Geltinger Bucht: Taucher finden "Enigma" auf Ostseegrund

Stand: 04.12.2020 16:18 Uhr

Überraschender Fund in der Geltinger Bucht: Taucher der Umweltorganisation WWF haben dort ein Exemplar der Chiffriermaschine "Enigma" aus dem Zweiten Weltkrieg geborgen. Mit dem Gerät wurden Funksprüche verschlüsselt.

Das Taucherteam war im Auftrag der Umweltschützer unterwegs, um Reste verloren gegangener Fischernetze zu bergen, die eine lebensbedrohliche Gefahr für Fische, Schweinswale und Seevögel darstellen. Ein Sonar hilft in solchen Fällen bei der Suche - Taucher steigen dann herab und lösen die Netze oft von Steinen oder Baumstämmen. In diesem Fall wurde ein Netz aber von einer "Enigma" festgehalten - der selten gewordenen Codiermaschine, mit der die deutsche Marine ihre Kommunikation geheim halten wollte.

Enigma ging wohl bei Versenkung von U-Booten unter

Der Fund liegt auf einer blauen Decke.  Foto: Lukas Knauer
Schätzungsweise mehr als 75 Jahre hat sie auf dem Grund der Ostsee verbracht. Das Salzwasser hat der "Enigma" zugesetzt.

Viele der Geräte waren zum Kriegsende vernichtet worden. In der Geltinger Bucht hatte die deutsche Kriegsmarine damals 50 U-Boote versenkt, um sie nicht an die Alliierten zu übergeben. "Wir vermuten, dass unsere Enigma im Zuge dieses Ereignisses über Bord gegangen ist", sagt Florian Huber, Unterwasserarchäologe und Taucher in dem Team, das im Auftrag des WWF im Einsatz war und die Chiffriermaschine fand. Mitarbeiter des archäologischen Museums in Schleswig wollen das Gerät nun weiter untersuchen und restaurieren.

Archäologen im Land freuen sich über bedeutenden Fund

Für das archäologische Landesamt in Schleswig-Holstein ist es der Überraschungsfund dieses Jahres.
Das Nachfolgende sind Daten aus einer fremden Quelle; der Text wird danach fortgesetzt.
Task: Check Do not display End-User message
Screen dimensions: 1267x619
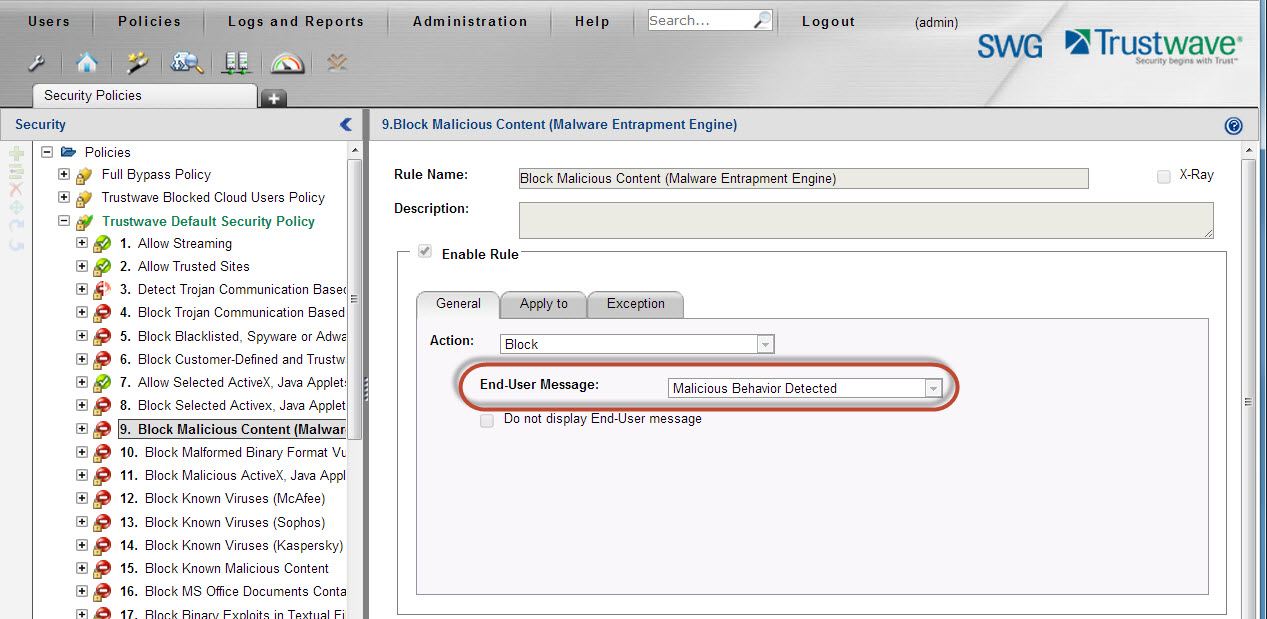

Sie habe nicht vermutet, dass auf dem Grund der Geltinger Bucht noch heute solche Dinge schlummern, sagt die zuständige Archäologin am Landesamt, Stefanie Kloß. Ihr sei nicht bekannt, dass in Schleswig-Holstein überhaupt schon einmal eine "Enigma" gefunden wurde. Die Chiffriermaschine soll später in den Besitz der Landesmuseen gehen und auf Schloss Gottorf ausgestellt werden.